Martin Fowler then described our experiences with Ruby projects at ThoughtWorks over the last few years. It was good to see some statistics backing up the idea that Ruby works in the enterprise. 36 of the 41 projects ThoughtWorks has undertaken in Ruby would use it again, and of those 5 that wouldn’t, 4 said that the reason was due to the problems getting people to adapt to Ruby, rather than Ruby’s ability to perform the job required. An amusing anecdote midway through: developers on a Ruby project estimated their productivity boost (over, say, Java) as 2-5x in earlier parts of the project, reducing to 1.5x in later parts, but jumping back up to 2-3x when they had to go back to Java and remembered just how bad it was! Martin’s a great speaker, so as always it was an entertaining session.

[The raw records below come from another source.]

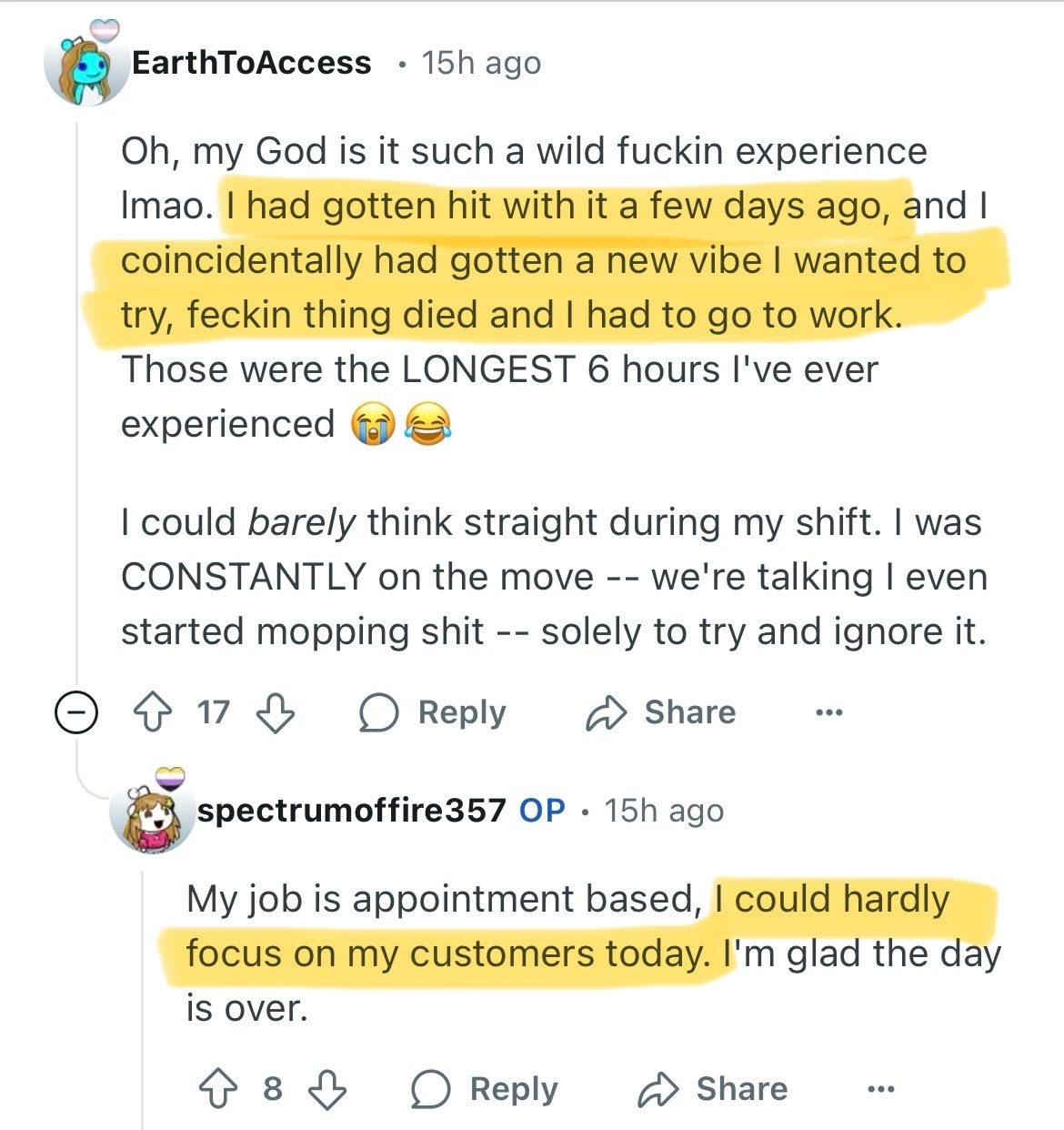The image size is (1064, 1130).
Task: Click the share arrow icon under spectrumoffire357 reply
Action: (657, 1089)
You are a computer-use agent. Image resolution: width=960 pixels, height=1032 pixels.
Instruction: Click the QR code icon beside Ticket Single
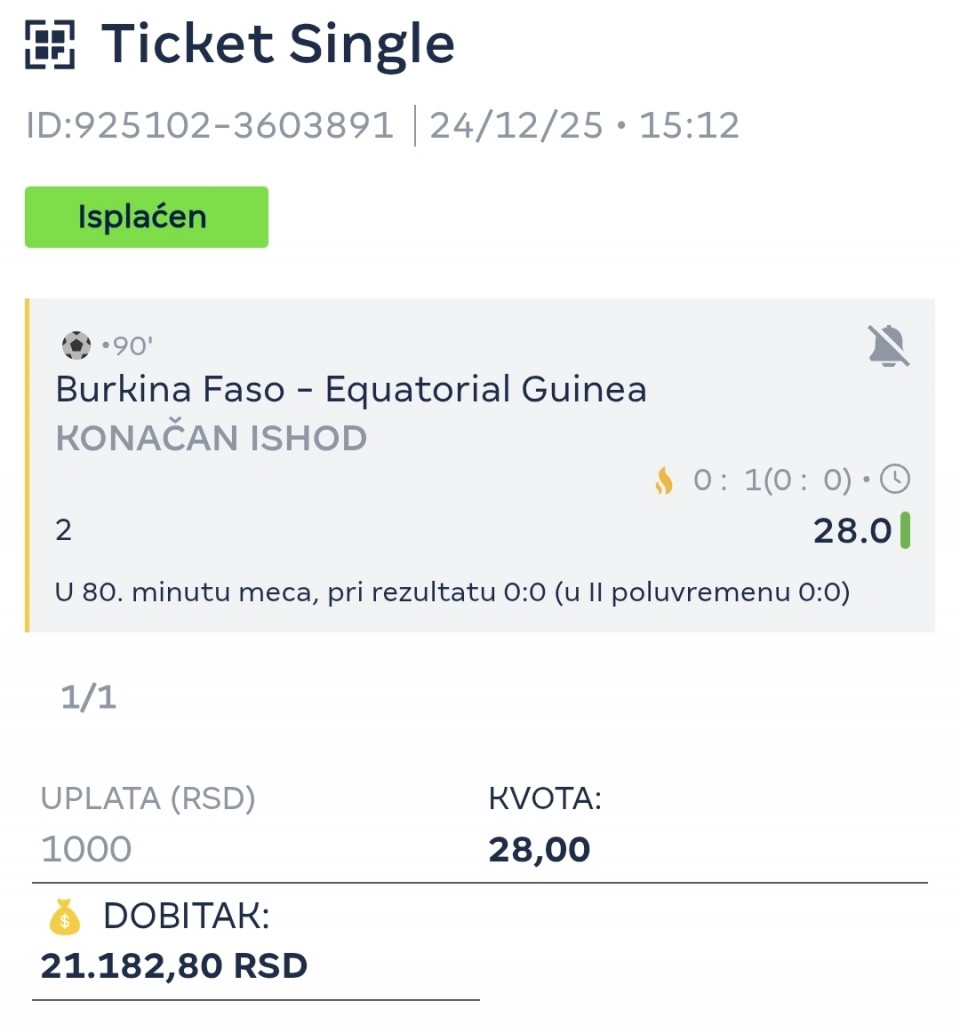point(50,43)
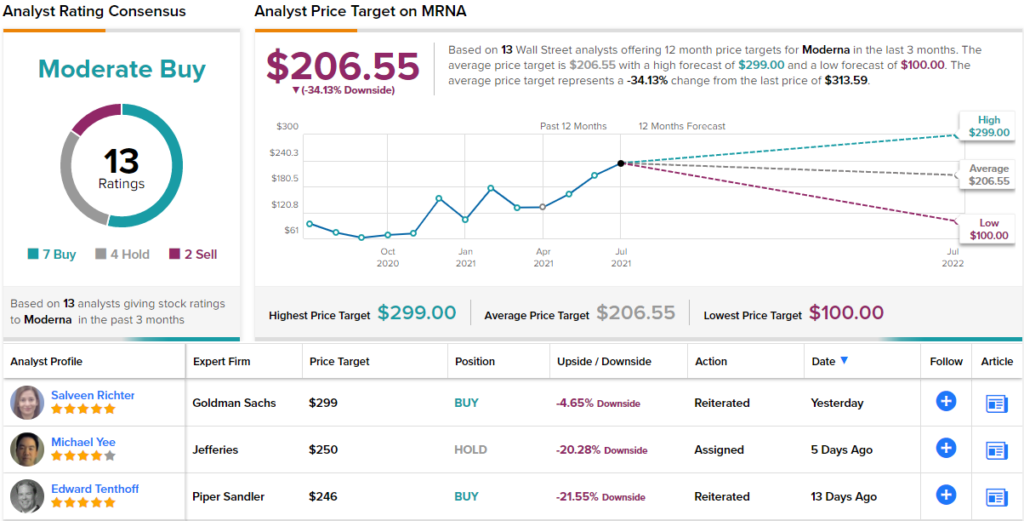The image size is (1024, 521).
Task: Click the Upside / Downside column header
Action: pyautogui.click(x=603, y=361)
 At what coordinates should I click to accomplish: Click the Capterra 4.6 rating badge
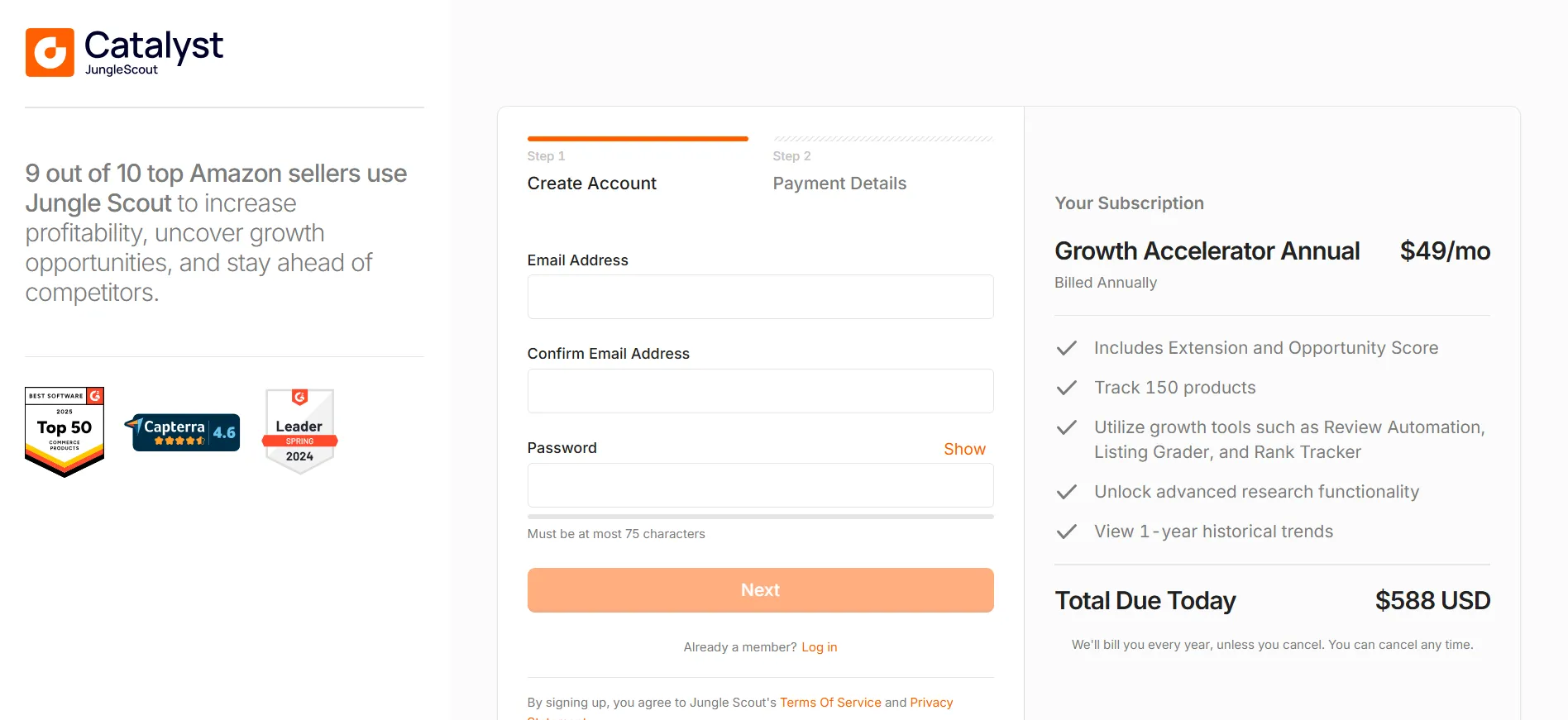[183, 432]
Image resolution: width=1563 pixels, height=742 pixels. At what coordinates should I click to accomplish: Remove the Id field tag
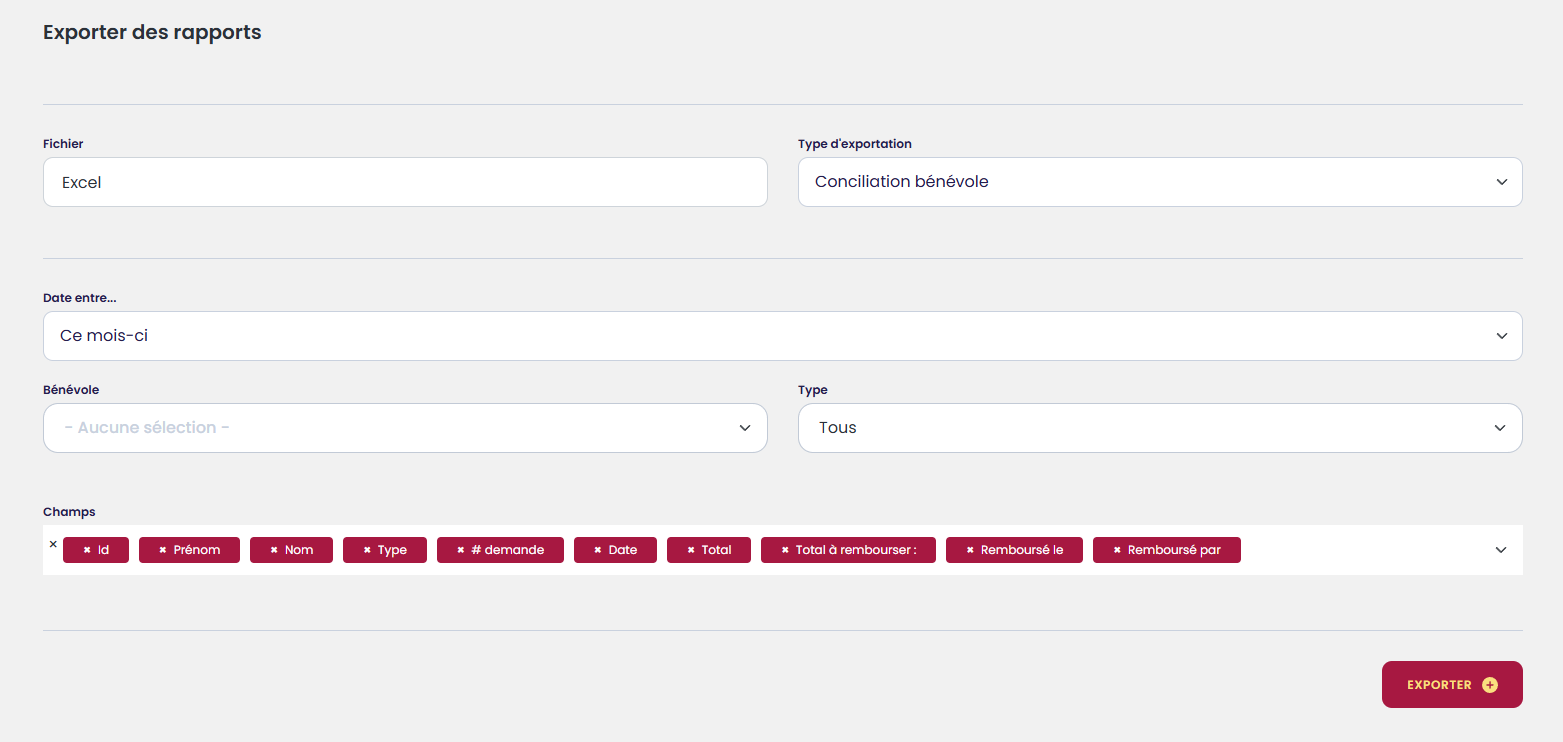[x=87, y=550]
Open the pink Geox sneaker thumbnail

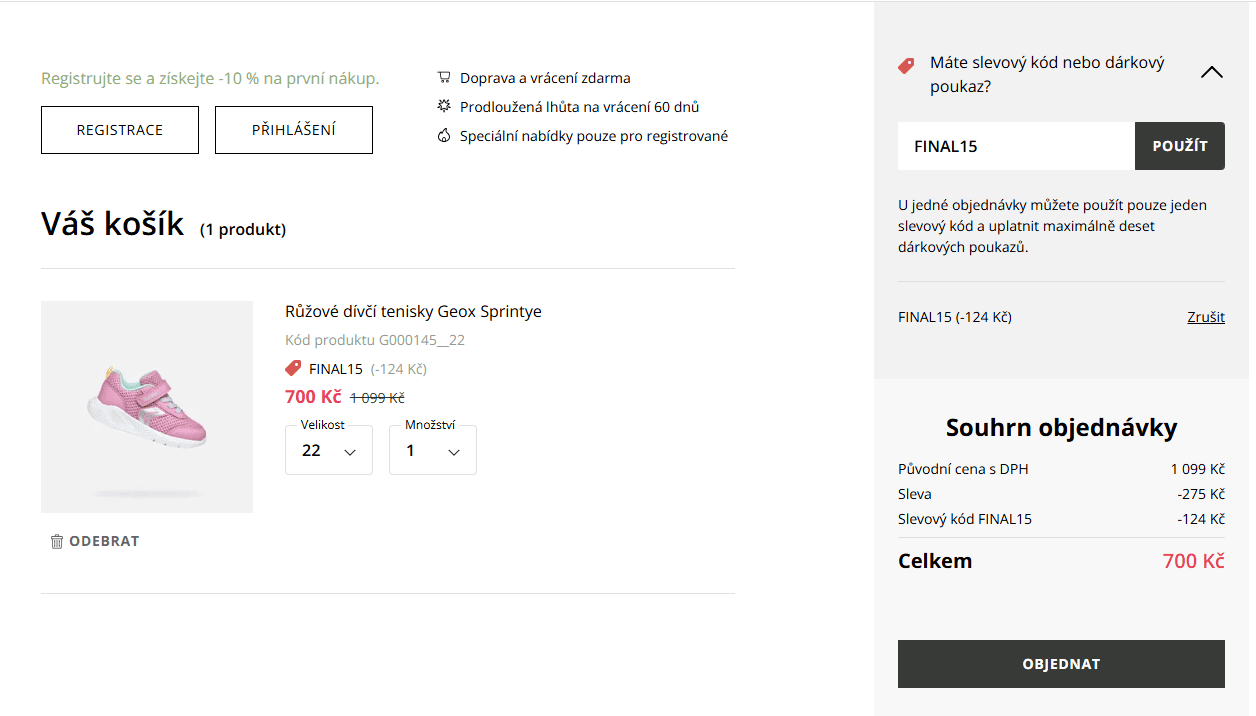(147, 407)
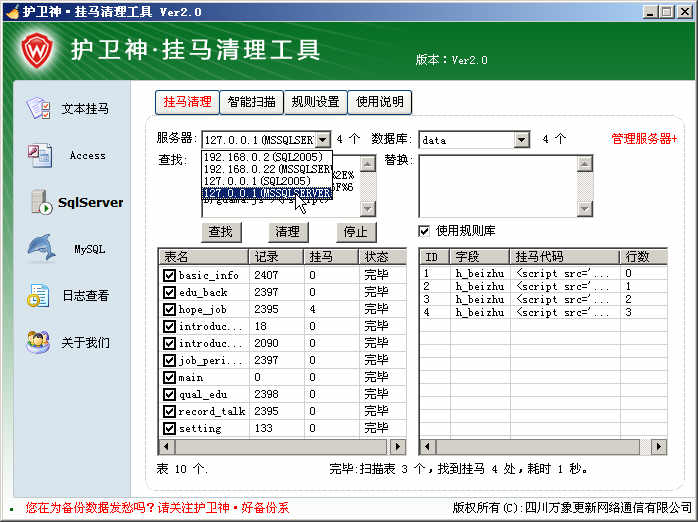Expand the 服务器 server dropdown arrow
Screen dimensions: 698x522
(323, 140)
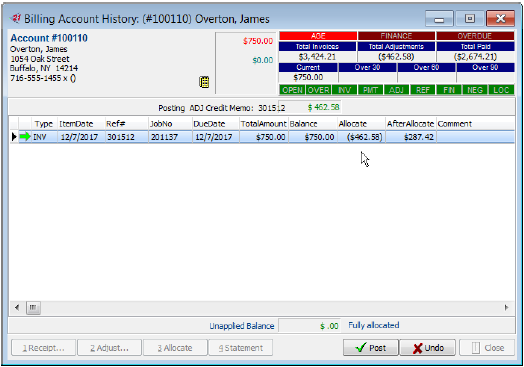Screen dimensions: 524x367
Task: Toggle the OPEN filter
Action: (x=292, y=90)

In conclusion, I enjoyed all the sessions and heard some interesting things. But the biggest lesson I’ll take away is to go to talks about things I don’t know about, not things I do. I’m sure I’d have learnt a lot more new ideas in Rich Hickey’s Clojure presentation than in Michael and Steve’s TDD history. Not through any fault of Michael and Steve (and I certainly don’t want to pick on them), but because I’ve read a lot of that stuff before. There were also a number of talks on web architecture and RESTful services that I’d like to have caught. I also wish I’d taken notes in more of the sessions; as well as helping me take more of the information on board it would have helped me writing this post!

For those who couldn’t make it (and others like me who want to catch up on sessions they missed), all of the slides are on the QCon site, although some may need an attendee-only password.